*Exercise directions*. Format every line of the data below as a numbered list, and omit any blank lines.

*Collected data entries*.

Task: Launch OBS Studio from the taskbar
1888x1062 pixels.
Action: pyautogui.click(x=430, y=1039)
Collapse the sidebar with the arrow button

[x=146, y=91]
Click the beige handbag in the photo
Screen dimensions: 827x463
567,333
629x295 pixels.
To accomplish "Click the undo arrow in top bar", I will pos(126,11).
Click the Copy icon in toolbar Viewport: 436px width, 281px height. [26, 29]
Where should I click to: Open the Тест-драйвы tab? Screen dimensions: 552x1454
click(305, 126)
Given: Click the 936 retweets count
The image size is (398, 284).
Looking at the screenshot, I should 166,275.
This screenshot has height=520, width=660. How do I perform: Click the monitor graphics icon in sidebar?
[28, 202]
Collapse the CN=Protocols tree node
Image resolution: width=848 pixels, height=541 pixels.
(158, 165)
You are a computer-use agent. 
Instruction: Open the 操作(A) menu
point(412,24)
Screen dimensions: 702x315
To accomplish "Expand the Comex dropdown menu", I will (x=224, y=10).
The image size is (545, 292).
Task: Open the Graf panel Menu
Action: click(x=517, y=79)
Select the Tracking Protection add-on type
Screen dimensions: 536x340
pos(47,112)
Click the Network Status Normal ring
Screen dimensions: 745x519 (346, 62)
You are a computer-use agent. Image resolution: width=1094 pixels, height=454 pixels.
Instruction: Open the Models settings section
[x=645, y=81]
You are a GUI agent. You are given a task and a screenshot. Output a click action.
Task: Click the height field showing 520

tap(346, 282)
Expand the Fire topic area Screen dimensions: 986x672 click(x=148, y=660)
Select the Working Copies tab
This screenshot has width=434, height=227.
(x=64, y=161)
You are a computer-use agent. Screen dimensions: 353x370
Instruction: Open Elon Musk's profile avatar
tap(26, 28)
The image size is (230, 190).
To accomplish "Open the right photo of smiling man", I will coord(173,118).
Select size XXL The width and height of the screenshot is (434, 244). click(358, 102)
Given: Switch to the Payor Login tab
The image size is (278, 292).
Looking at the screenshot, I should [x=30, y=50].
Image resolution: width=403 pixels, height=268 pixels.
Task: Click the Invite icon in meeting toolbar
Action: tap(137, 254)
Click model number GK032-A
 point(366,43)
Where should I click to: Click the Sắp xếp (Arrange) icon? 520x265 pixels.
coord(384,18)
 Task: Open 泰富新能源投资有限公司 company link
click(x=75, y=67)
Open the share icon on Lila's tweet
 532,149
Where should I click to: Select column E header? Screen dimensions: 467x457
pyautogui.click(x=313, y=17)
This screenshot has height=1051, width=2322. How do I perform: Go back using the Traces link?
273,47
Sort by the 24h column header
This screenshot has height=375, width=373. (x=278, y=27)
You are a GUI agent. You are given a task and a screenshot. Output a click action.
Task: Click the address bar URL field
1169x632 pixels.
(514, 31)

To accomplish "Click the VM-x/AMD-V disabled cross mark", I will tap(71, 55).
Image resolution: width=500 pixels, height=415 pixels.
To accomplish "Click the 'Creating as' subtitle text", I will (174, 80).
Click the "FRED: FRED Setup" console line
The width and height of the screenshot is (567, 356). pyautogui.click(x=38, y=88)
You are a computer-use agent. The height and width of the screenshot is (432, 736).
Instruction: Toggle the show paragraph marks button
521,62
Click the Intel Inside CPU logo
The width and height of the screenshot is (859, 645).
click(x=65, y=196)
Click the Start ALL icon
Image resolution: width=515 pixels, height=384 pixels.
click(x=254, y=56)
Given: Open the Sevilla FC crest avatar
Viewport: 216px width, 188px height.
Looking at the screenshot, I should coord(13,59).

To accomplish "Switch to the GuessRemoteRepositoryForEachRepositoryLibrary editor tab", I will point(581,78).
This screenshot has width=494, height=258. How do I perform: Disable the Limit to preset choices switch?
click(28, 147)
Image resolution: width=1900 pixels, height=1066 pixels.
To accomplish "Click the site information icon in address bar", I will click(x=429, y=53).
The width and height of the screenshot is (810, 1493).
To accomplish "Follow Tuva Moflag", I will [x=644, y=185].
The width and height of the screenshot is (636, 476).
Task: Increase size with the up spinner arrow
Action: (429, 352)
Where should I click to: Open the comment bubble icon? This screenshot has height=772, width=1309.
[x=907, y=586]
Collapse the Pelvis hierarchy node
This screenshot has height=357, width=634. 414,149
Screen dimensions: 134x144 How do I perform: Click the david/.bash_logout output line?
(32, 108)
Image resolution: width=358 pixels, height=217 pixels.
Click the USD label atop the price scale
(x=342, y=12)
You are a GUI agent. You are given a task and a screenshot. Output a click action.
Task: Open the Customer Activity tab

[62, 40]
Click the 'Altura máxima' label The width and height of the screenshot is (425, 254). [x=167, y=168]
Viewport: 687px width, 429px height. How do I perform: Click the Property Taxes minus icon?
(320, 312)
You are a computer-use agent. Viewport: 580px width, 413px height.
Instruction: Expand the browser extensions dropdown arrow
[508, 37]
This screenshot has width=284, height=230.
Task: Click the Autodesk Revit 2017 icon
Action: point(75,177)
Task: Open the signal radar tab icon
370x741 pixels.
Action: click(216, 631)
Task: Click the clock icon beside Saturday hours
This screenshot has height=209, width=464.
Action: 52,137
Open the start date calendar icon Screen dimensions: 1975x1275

*Output of the exercise*.
1. Task: Launch OBS Studio from the taskbar
2. 1888x1062 pixels.
3. Action: pyautogui.click(x=430, y=1039)
4. Collapse the sidebar with the arrow button
5. [x=146, y=91]
6. Click the beige handbag in the photo
7. Screen dimensions: 827x463
8. 567,333
9. 629x295 pixels.
10. To accomplish "Click the undo arrow in top bar", I will pos(126,11).
11. Click the Copy icon in toolbar Viewport: 436px width, 281px height. [26, 29]
12. Where should I click to: Open the Тест-драйвы tab? Screen dimensions: 552x1454
13. click(305, 126)
14. Given: Click the 936 retweets count
15. The image size is (398, 284).
16. Looking at the screenshot, I should 166,275.
17. This screenshot has height=520, width=660. How do I perform: Click the monitor graphics icon in sidebar?
18. [28, 202]
19. Collapse the CN=Protocols tree node
20. Image resolution: width=848 pixels, height=541 pixels.
21. (158, 165)
22. You are a computer-use agent. 
23. Instruction: Open the 操作(A) menu
24. point(412,24)
25. Screen dimensions: 702x315
26. To accomplish "Expand the Comex dropdown menu", I will (x=224, y=10).
27. The image size is (545, 292).
28. Task: Open the Graf panel Menu
29. Action: click(x=517, y=79)
30. Select the Tracking Protection add-on type
31. Screen dimensions: 536x340
32. pos(47,112)
33. Click the Network Status Normal ring
34. Screen dimensions: 745x519 (346, 62)
35. You are a computer-use agent. Image resolution: width=1094 pixels, height=454 pixels.
36. Instruction: Open the Models settings section
37. [x=645, y=81]
38. You are a GUI agent. You are given a task and a screenshot. Output a click action.
39. Task: Click the height field showing 520
40. tap(346, 282)
41. Expand the Fire topic area Screen dimensions: 986x672 click(x=148, y=660)
42. Select the Working Copies tab
43. This screenshot has width=434, height=227.
44. (x=64, y=161)
45. You are a computer-use agent. Screen dimensions: 353x370
46. Instruction: Open Elon Musk's profile avatar
47. tap(26, 28)
48. The image size is (230, 190).
49. To accomplish "Open the right photo of smiling man", I will coord(173,118).
50. Select size XXL The width and height of the screenshot is (434, 244). click(358, 102)
51. Given: Switch to the Payor Login tab
52. The image size is (278, 292).
53. Looking at the screenshot, I should [x=30, y=50].
54. Image resolution: width=403 pixels, height=268 pixels.
55. Task: Click the Invite icon in meeting toolbar
56. Action: tap(137, 254)
57. Click model number GK032-A
58.  point(366,43)
59. Where should I click to: Click the Sắp xếp (Arrange) icon? 520x265 pixels.
60. coord(384,18)
61.  Task: Open 泰富新能源投资有限公司 company link
62. click(x=75, y=67)
63. Open the share icon on Lila's tweet
64.  532,149
65. Where should I click to: Select column E header? Screen dimensions: 467x457
66. pyautogui.click(x=313, y=17)
67. This screenshot has height=1051, width=2322. How do I perform: Go back using the Traces link?
68. 273,47
69. Sort by the 24h column header
70. This screenshot has height=375, width=373. (x=278, y=27)
71. You are a GUI agent. You are given a task and a screenshot. Output a click action.
72. Task: Click the address bar URL field
73. 1169x632 pixels.
74. (514, 31)
75. To accomplish "Click the VM-x/AMD-V disabled cross mark", I will tap(71, 55).
76. Image resolution: width=500 pixels, height=415 pixels.
77. To accomplish "Click the 'Creating as' subtitle text", I will (174, 80).
78. Click the "FRED: FRED Setup" console line
79. The width and height of the screenshot is (567, 356). pyautogui.click(x=38, y=88)
80. You are a computer-use agent. The height and width of the screenshot is (432, 736).
81. Instruction: Toggle the show paragraph marks button
82. 521,62
83. Click the Intel Inside CPU logo
84. The width and height of the screenshot is (859, 645).
85. click(x=65, y=196)
86. Click the Start ALL icon
87. Image resolution: width=515 pixels, height=384 pixels.
88. click(x=254, y=56)
89. Given: Open the Sevilla FC crest avatar
90. Viewport: 216px width, 188px height.
91. Looking at the screenshot, I should coord(13,59).
92. To accomplish "Switch to the GuessRemoteRepositoryForEachRepositoryLibrary editor tab", I will point(581,78).
93. This screenshot has width=494, height=258. How do I perform: Disable the Limit to preset choices switch?
94. click(28, 147)
95. Image resolution: width=1900 pixels, height=1066 pixels.
96. To accomplish "Click the site information icon in address bar", I will click(x=429, y=53).
97. The width and height of the screenshot is (810, 1493).
98. To accomplish "Follow Tuva Moflag", I will [x=644, y=185].
99. The width and height of the screenshot is (636, 476).
100. Task: Increase size with the up spinner arrow
101. Action: (429, 352)
102. Where should I click to: Open the comment bubble icon? This screenshot has height=772, width=1309.
103. [x=907, y=586]
104. Collapse the Pelvis hierarchy node
105. This screenshot has height=357, width=634. 414,149
106. Screen dimensions: 134x144 How do I perform: Click the david/.bash_logout output line?
107. (32, 108)
108. Image resolution: width=358 pixels, height=217 pixels.
109. Click the USD label atop the price scale
110. (x=342, y=12)
111. You are a GUI agent. You are given a task and a screenshot. Output a click action.
112. Task: Open the Customer Activity tab
113. [62, 40]
114. Click the 'Altura máxima' label The width and height of the screenshot is (425, 254). [x=167, y=168]
115. Viewport: 687px width, 429px height. How do I perform: Click the Property Taxes minus icon?
116. (320, 312)
117. You are a computer-use agent. Viewport: 580px width, 413px height.
118. Instruction: Expand the browser extensions dropdown arrow
119. [508, 37]
120. This screenshot has width=284, height=230.
121. Task: Click the Autodesk Revit 2017 icon
122. Action: point(75,177)
123. Task: Open the signal radar tab icon
124. 370x741 pixels.
125. Action: click(216, 631)
126. Task: Click the clock icon beside Saturday hours
127. This screenshot has height=209, width=464.
128. Action: 52,137
129. Open the start date calendar icon Screen dimensions: 1975x1275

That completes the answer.